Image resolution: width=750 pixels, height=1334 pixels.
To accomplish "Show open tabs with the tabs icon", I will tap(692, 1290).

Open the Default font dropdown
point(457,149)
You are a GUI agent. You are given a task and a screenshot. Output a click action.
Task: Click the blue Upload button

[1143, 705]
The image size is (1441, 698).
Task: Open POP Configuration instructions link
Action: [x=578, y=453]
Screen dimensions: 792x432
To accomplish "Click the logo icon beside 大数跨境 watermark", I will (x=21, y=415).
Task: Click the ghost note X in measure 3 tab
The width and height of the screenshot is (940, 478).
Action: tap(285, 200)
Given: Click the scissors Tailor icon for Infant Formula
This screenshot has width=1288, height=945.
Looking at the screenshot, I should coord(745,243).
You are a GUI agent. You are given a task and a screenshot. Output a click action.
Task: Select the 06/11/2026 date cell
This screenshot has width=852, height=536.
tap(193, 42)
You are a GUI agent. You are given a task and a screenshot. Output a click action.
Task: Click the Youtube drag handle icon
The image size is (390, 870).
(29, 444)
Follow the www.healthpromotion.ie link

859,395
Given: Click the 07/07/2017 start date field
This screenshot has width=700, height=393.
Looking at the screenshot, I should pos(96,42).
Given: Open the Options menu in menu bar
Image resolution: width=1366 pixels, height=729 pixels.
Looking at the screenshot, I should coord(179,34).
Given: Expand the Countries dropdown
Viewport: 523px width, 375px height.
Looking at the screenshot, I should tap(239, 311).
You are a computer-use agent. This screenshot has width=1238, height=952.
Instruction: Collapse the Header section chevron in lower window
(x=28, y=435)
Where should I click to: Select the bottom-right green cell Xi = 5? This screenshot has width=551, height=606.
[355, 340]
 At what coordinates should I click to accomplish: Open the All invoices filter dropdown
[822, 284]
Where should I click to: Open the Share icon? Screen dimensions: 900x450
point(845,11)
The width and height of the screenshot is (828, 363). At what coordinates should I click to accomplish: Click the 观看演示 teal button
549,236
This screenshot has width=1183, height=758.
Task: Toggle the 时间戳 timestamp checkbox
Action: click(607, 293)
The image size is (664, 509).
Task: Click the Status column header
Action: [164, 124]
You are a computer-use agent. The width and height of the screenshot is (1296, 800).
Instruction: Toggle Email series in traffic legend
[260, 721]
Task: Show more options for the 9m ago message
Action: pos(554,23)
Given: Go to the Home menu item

+ + +

▶ **WORK TO COMPLETE**
Look above for the line holding "Open the Default font dropdown" and the line holding "Screen dimensions: 792x432", then output exactly those two lines and every line between them, nothing more.

▶ **SOLUTION TO THE EXERCISE**
Open the Default font dropdown
point(457,149)
You are a GUI agent. You are given a task and a screenshot. Output a click action.
Task: Click the blue Upload button

[1143, 705]
The image size is (1441, 698).
Task: Open POP Configuration instructions link
Action: [x=578, y=453]
Screen dimensions: 792x432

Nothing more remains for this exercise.